Set task
Rename "Screen dimensions" to "Screen size" in everything from the line containing "Given: Pick the Loft tool icon" down to the line containing "Looking at the", and write out only those lines, otherwise unchanged and without the pictures.

Data rows
******

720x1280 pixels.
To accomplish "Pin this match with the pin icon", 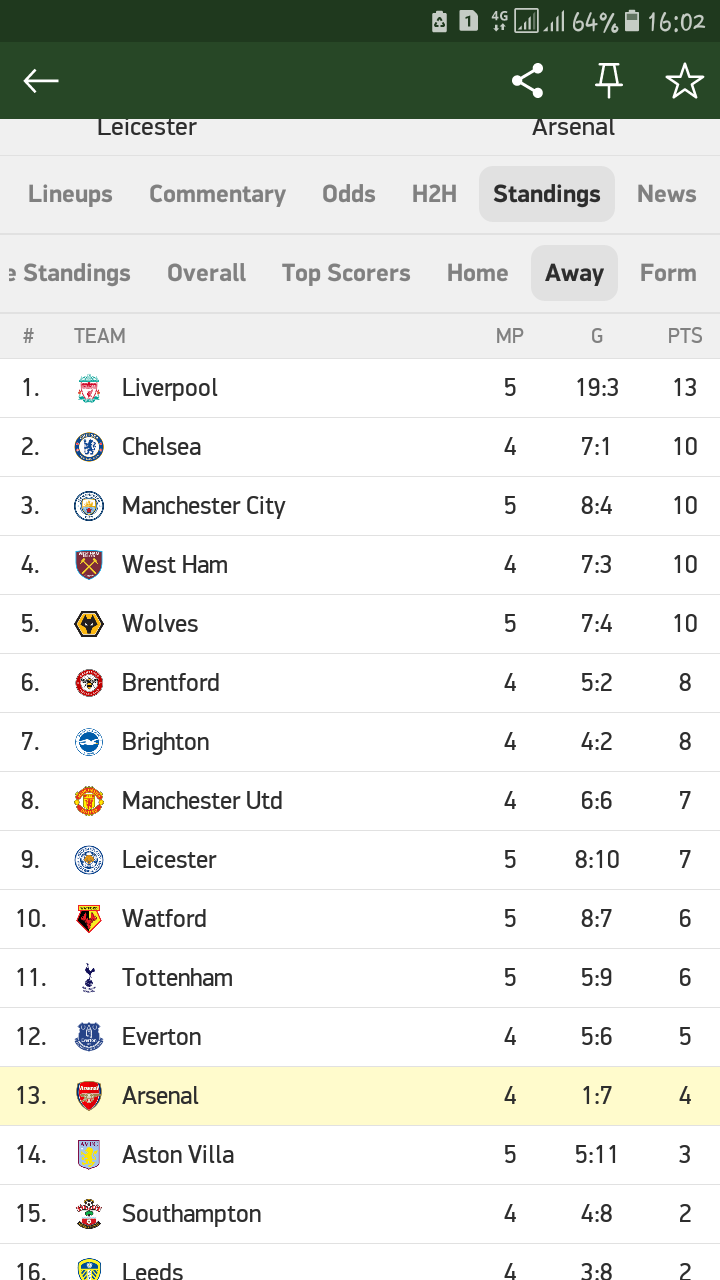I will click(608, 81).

******

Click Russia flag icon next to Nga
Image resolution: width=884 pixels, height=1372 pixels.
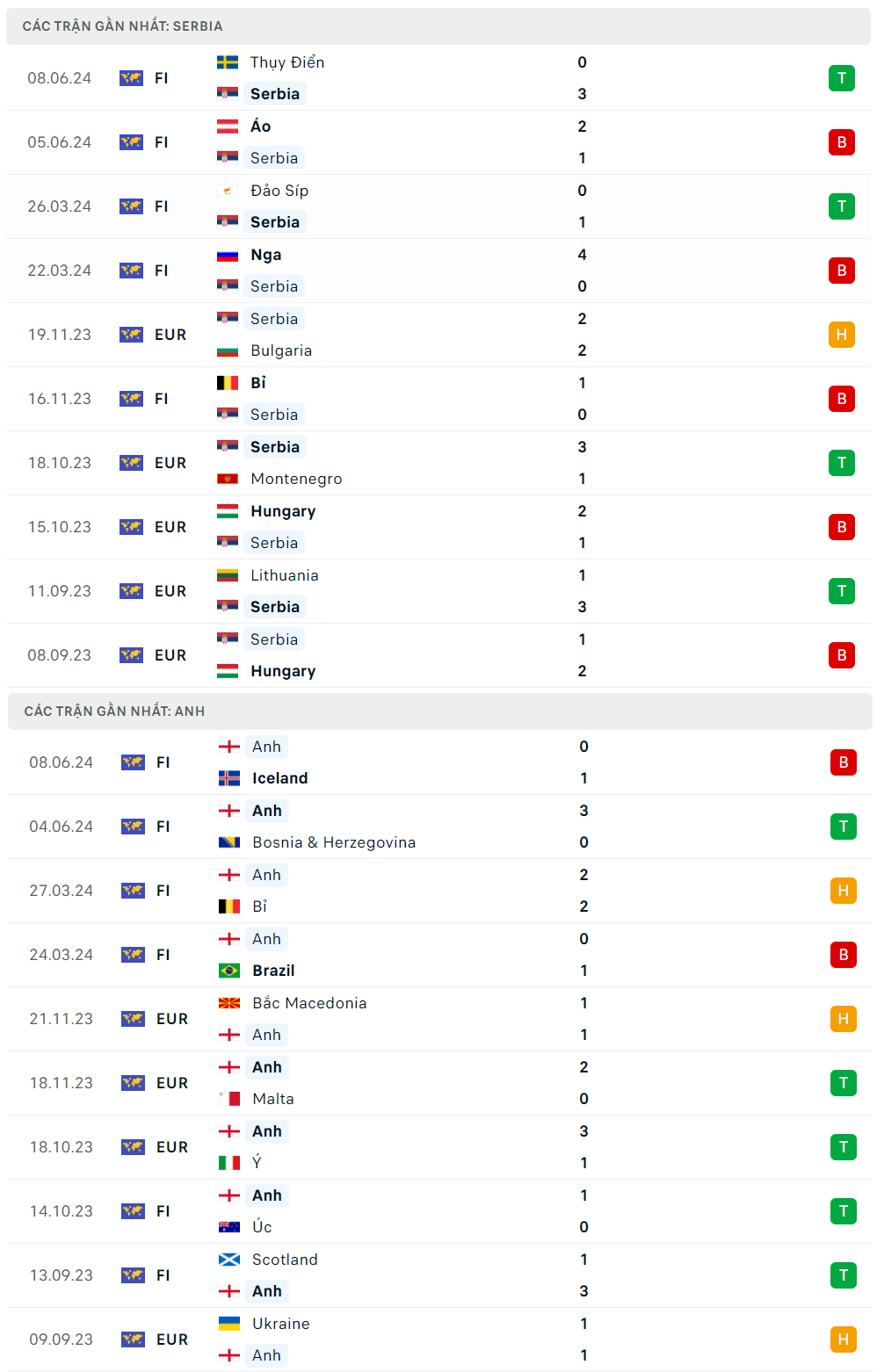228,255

******

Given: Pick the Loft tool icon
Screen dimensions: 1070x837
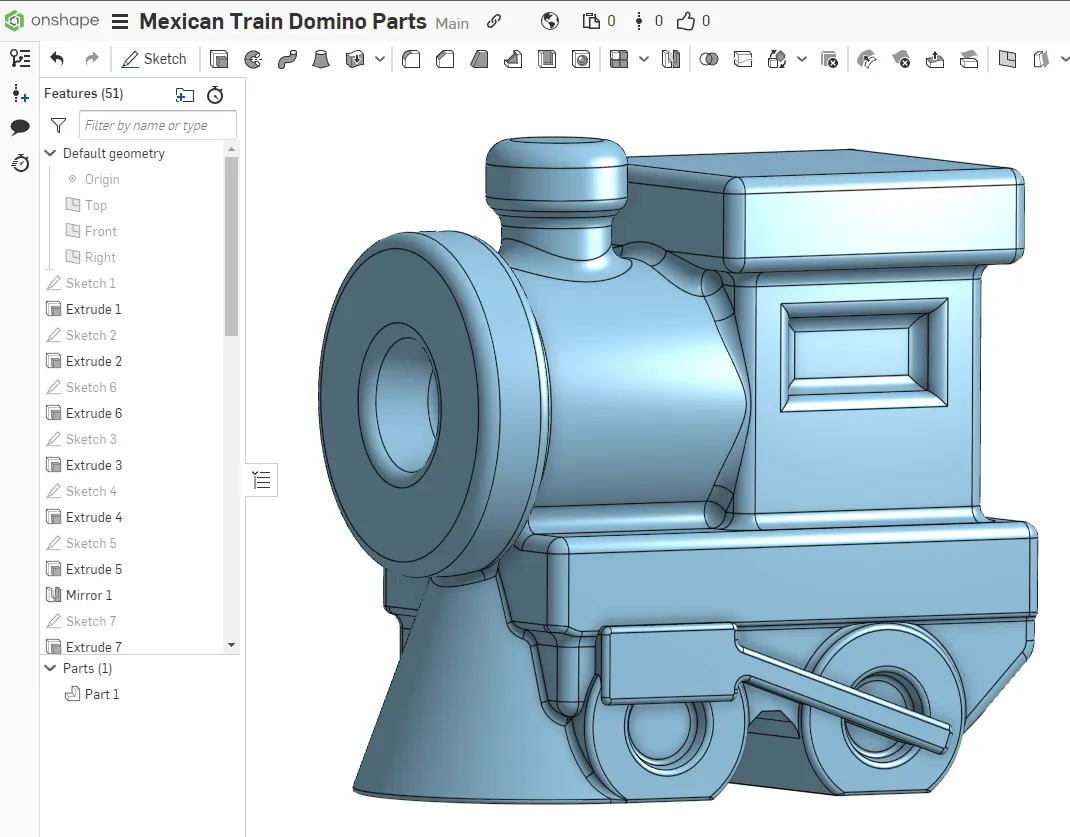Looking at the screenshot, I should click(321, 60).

******

Solution
Given: Pick the Loft tool icon
Screen size: 1070x837
Looking at the screenshot, I should click(321, 60).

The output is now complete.